» What you should do
If pictures are present, leave them out, and copy the data word for word.

** Data to examine follows **

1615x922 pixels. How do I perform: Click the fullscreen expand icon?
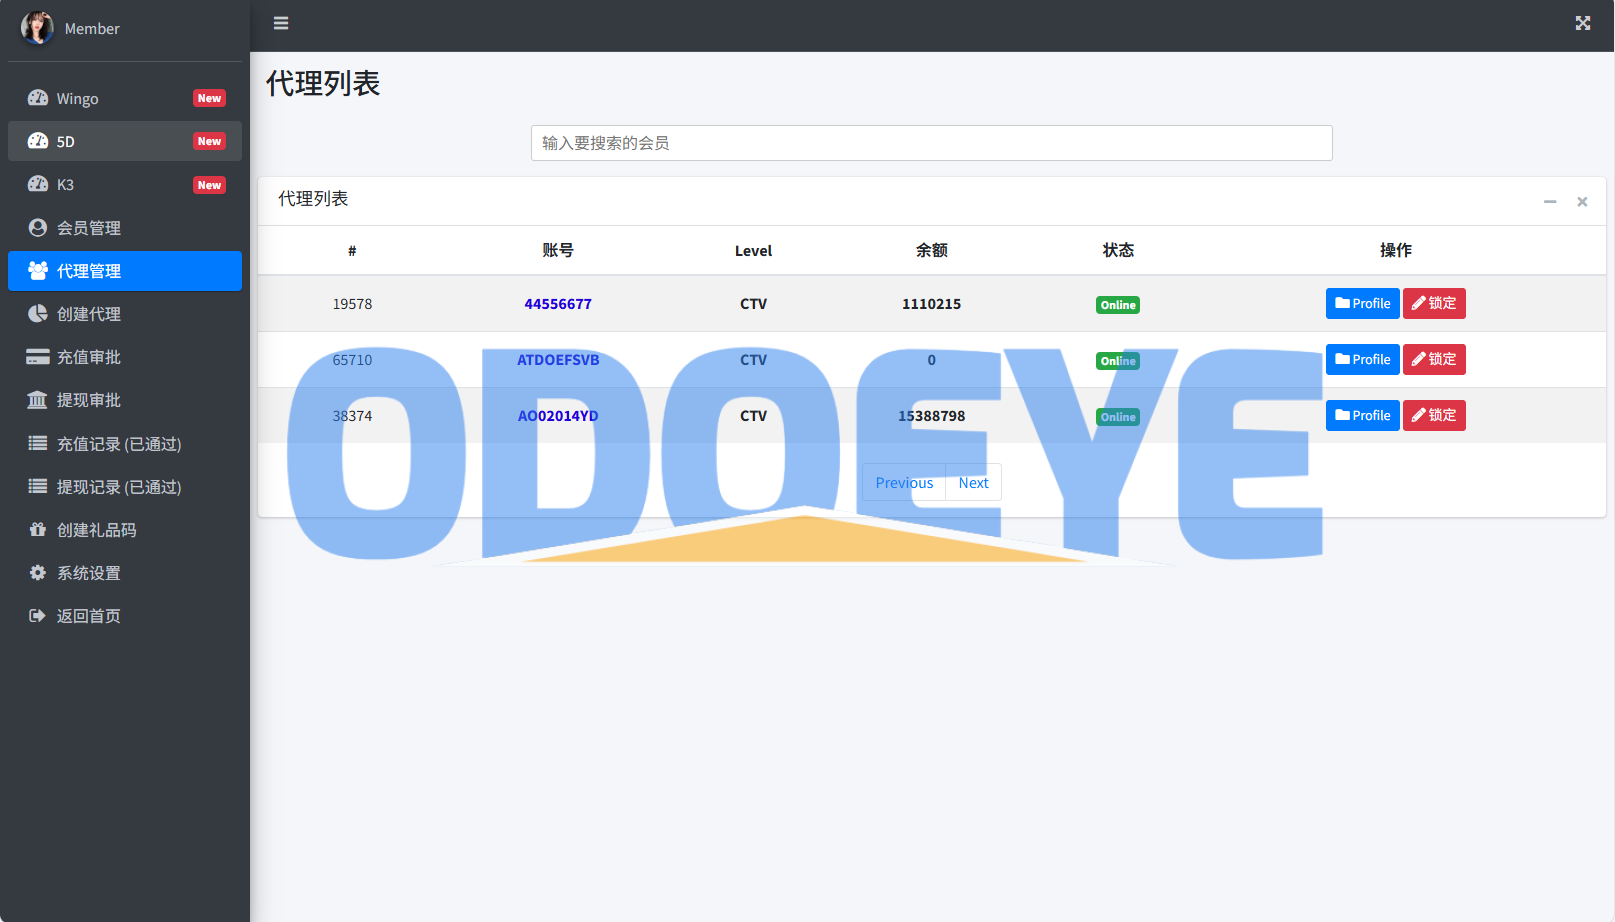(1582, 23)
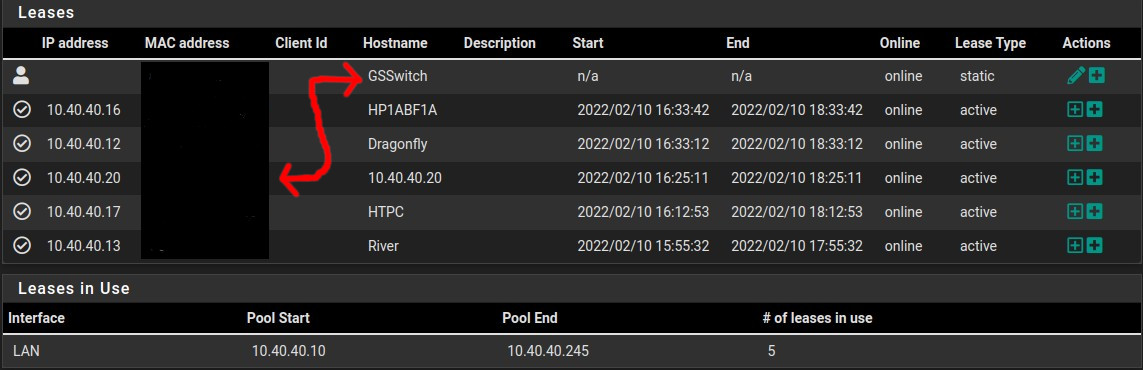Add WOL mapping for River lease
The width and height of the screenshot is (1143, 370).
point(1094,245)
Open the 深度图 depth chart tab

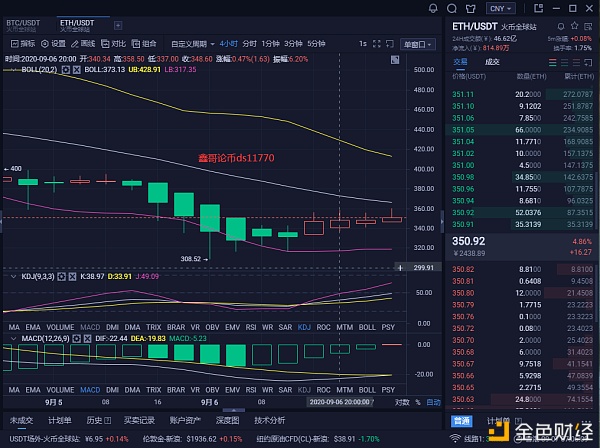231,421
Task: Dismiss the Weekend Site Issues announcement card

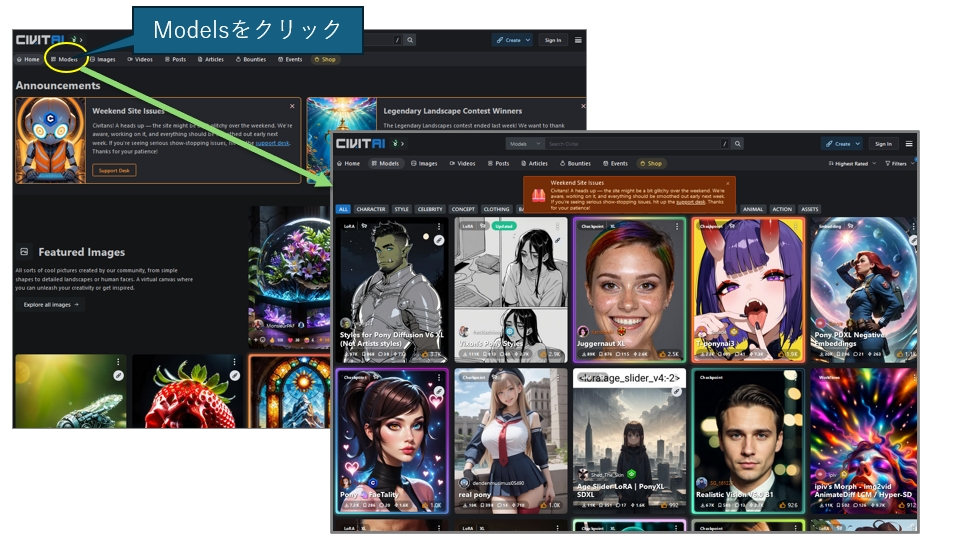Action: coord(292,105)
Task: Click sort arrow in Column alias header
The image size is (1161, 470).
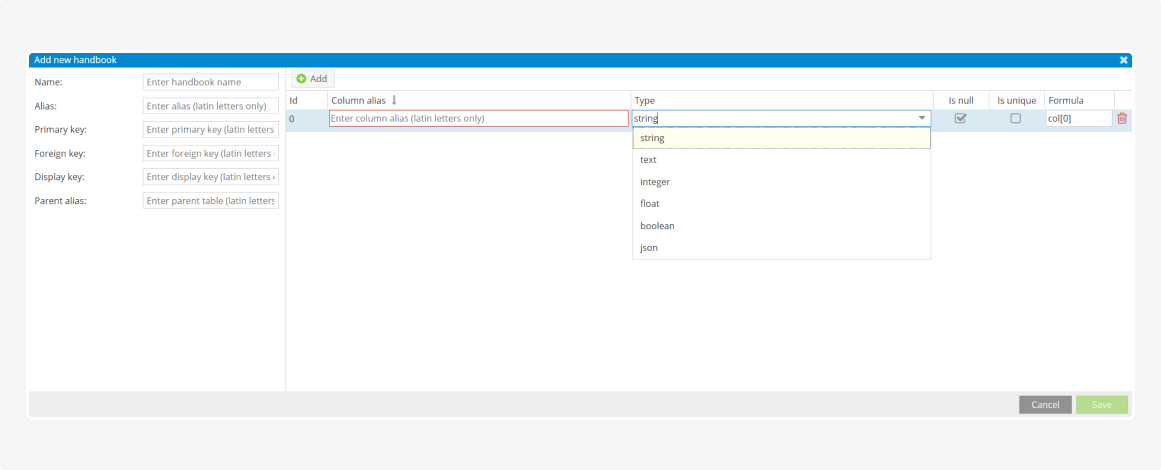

** End of Data to examine **

» Output of the exercise
1615x922 pixels. How do I perform: Click the fullscreen expand icon?
(1582, 23)
Add WOL mapping for River lease
The width and height of the screenshot is (1143, 370).
point(1094,245)
Open the 深度图 depth chart tab

231,421
Task: Dismiss the Weekend Site Issues announcement card

Action: coord(292,105)
Task: Click sort arrow in Column alias header
The image size is (1161, 470).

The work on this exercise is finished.